Day 1, Locality 3
This rock face, 3.5 km S of Troodos village, sits beside the remnants of the original Troodos road before the B8 was upgraded around the mid-1930's. Nearby can be seen the old Victoria Bridge which once carried all the traffic but, having had no maintenance for 75 years, is now starting to deteriorate. Further to the right, along the old road itself, huge rocks have worked loose from high above and crashed down onto the tarmac.

Two (similar) short scene-setting videos can be viewed, either in MPG or WMV. MPG-1 or WMV-1; MPG-2 or WMV-2.
In this old roadcut, greyish-green rocks to the north (or left) are seen in sharp but apparently non-tectonic contact with rusty brown-weathering rocks to the south (or right). The grey-green rock to the north is the mantle, of harzburgitic composition, and the rust brown rock to the south is dunite, the lower layer of the crust. The contact between the two very different ultramafic rocks is the petrological Moho.

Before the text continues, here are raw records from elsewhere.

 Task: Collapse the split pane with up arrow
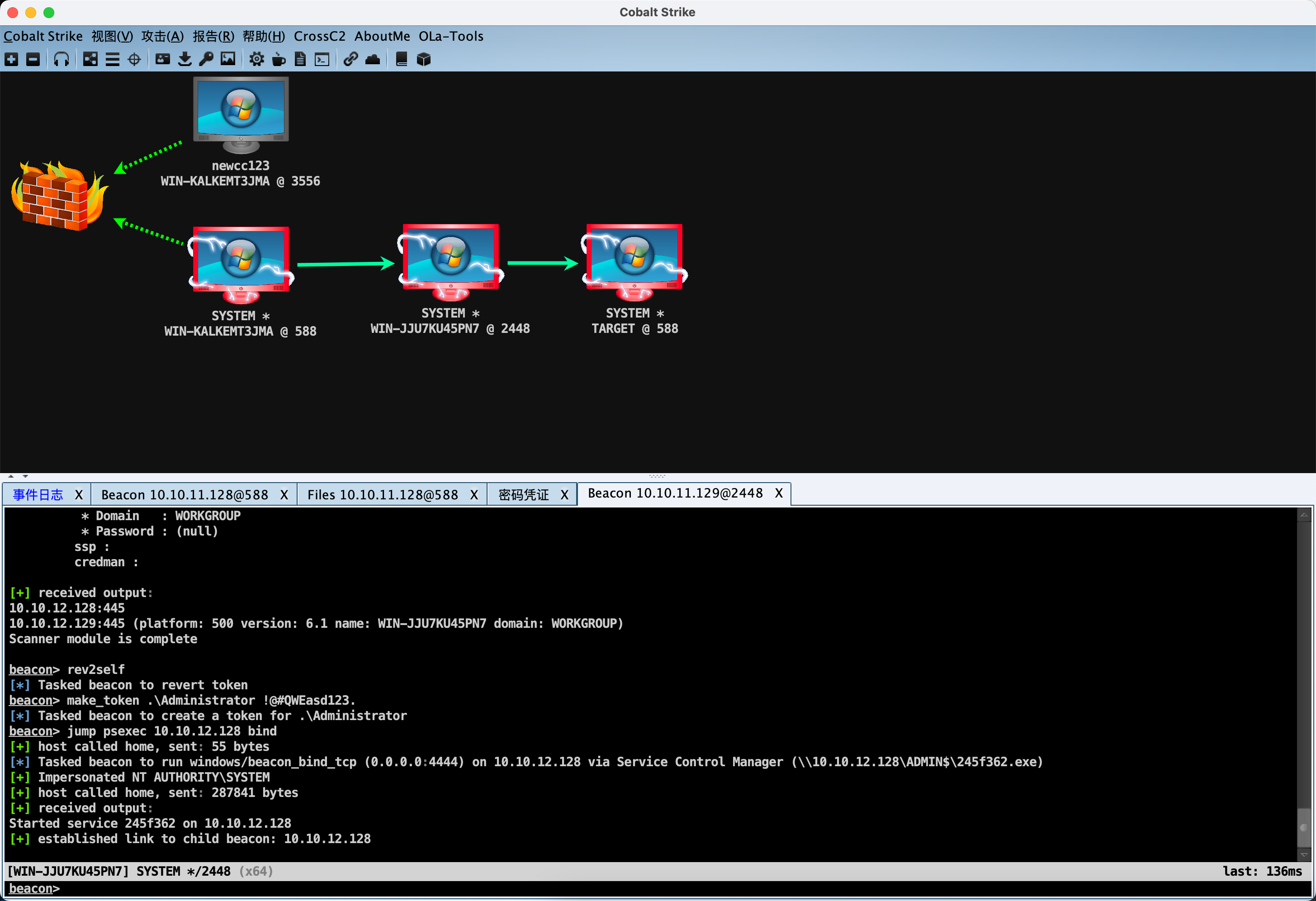click(x=11, y=476)
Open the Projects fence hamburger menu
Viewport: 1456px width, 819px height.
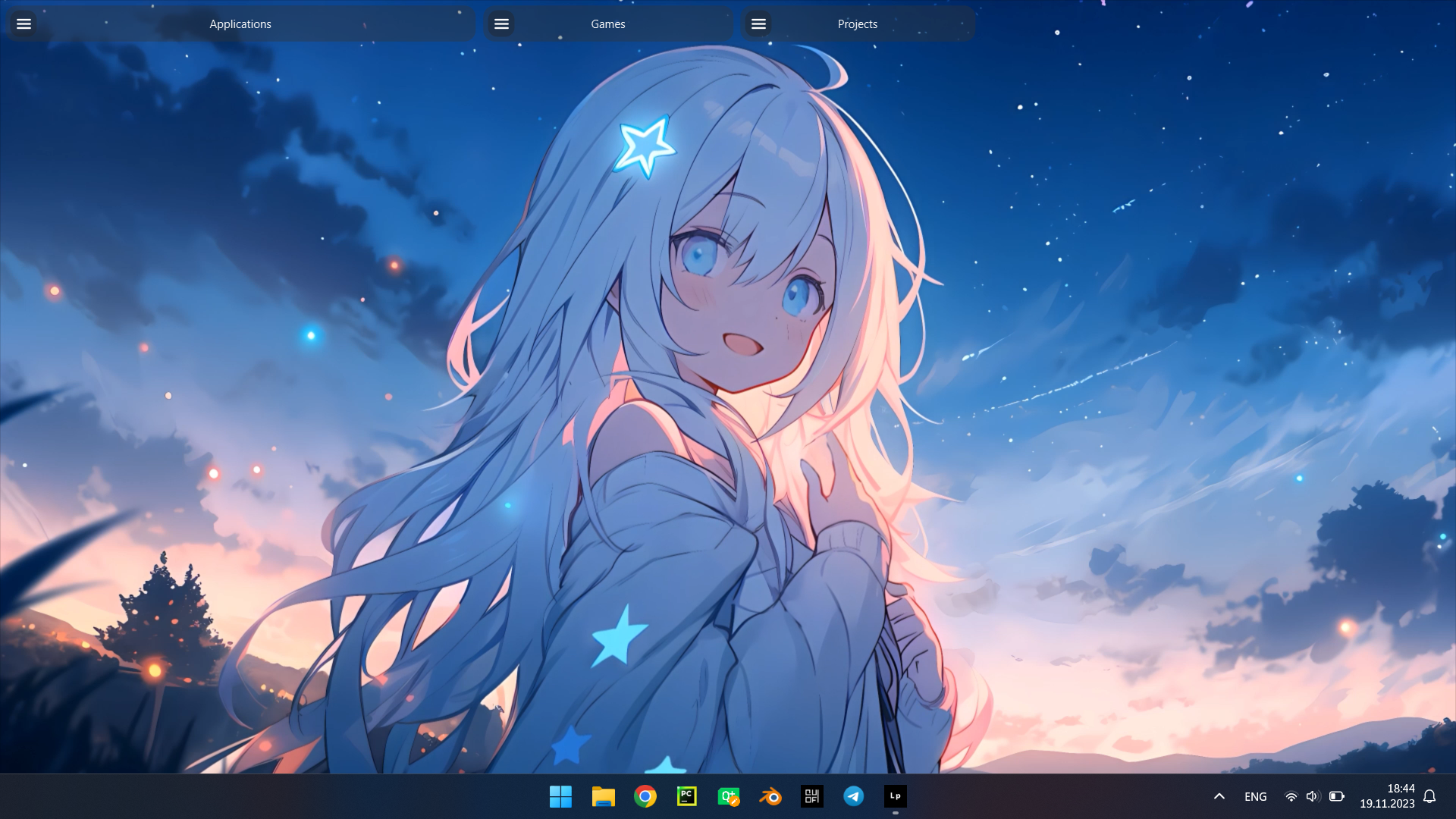click(x=758, y=24)
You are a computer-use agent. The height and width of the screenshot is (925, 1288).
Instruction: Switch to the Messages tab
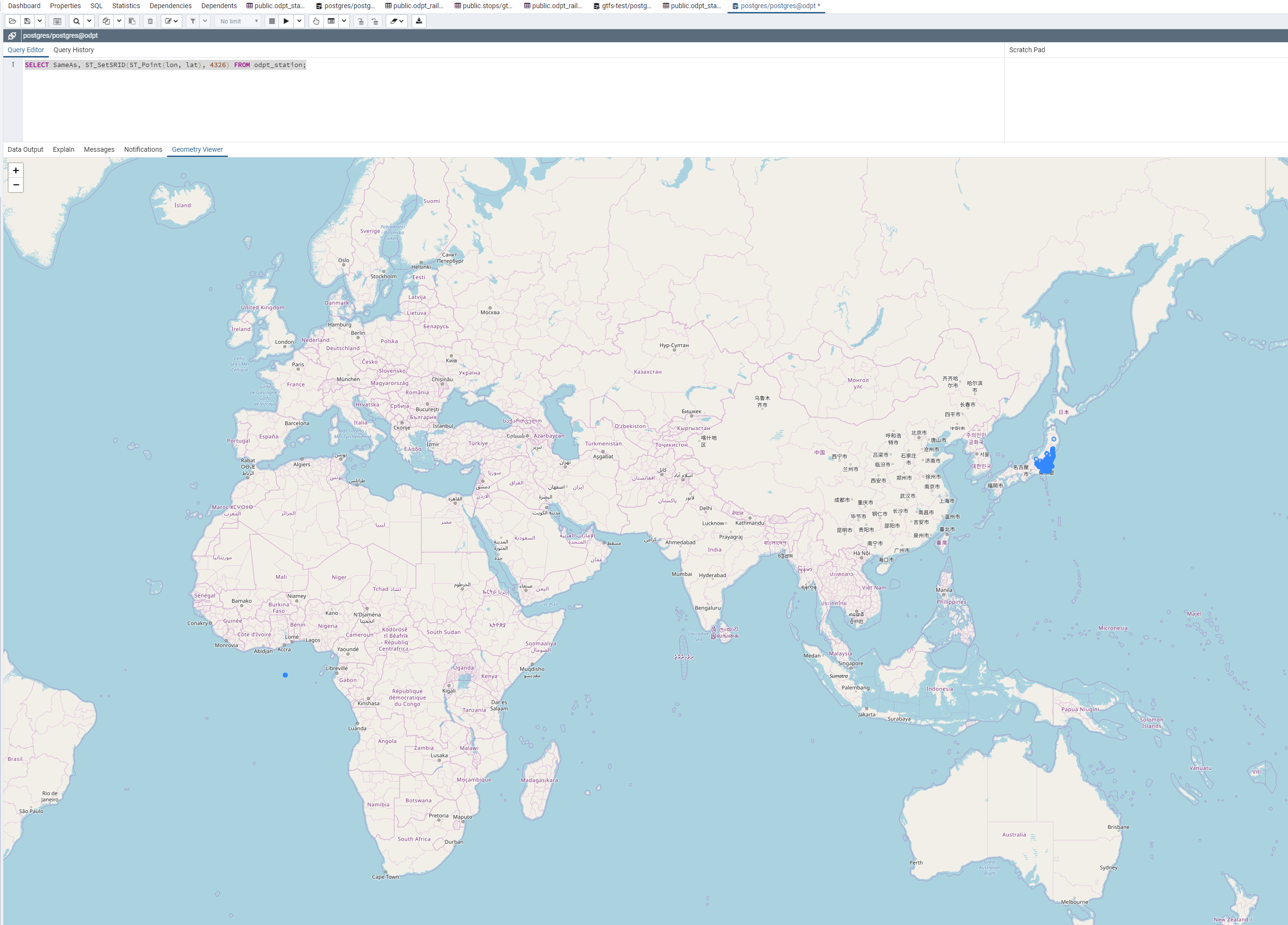pos(99,149)
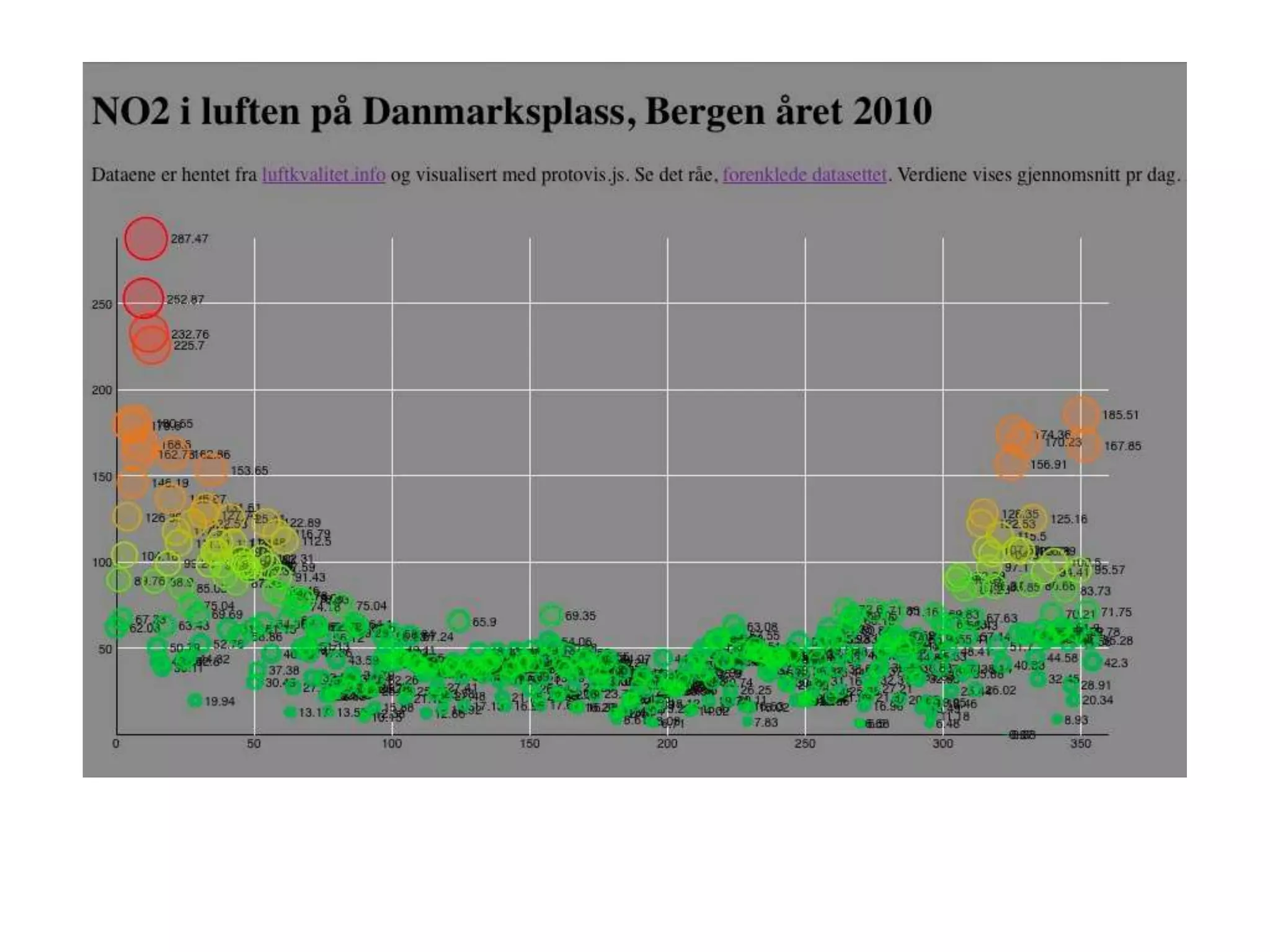Click the y-axis tick label 250

pos(102,304)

North - serpentinised grey green Harzburgite Centre - Petrological Moho South - rust brown weathered Dunite
On the right hand side of the contact the rusty brown-weathering rock is black in fresh samples, coarse grained, and is composed of olivine, around 95% or higher. Chrome spinel may also be apparent in places, seen as shiny black flecks. Some layering may also be noticeable in the faces, parallel to the sharp contact, although the exposure is not big enough to gain unequivocal evidence. These rocks are the lowest cumulates of the lower plutonic intrusives, the base of the oceanic crustal sequence, and are of dunite composition.

Watch a video of Paul touching the Moho! - MPG or WMV
Turning our attention now to the greenish rock to the left of the contact, it is the mantle harzburgite, seen as a medium to coarse grained rock with noticeable plates of orthopyroxene, now altered to bastite serpentinite. Like the dunite the surface is heavily weathered.
Mantle textures may be visible in the harzburgites, with the mantle tectonite fabric identified by parallel alignment of altered orthopyroxene crystals. The olivine in the harzburgite has been considerably altered to serpentine minerals. Relationships between this exposure and neighbouring ones are difficult to unravel due to the probable tectonic contacts which cut the mantle and the crustal units in this area.
A major phase of hydrothermal sea water circulation through the ophiolite in Pleistocene times has resulted in serpentinisation and alteration of much of the olivine and orthopyroxene.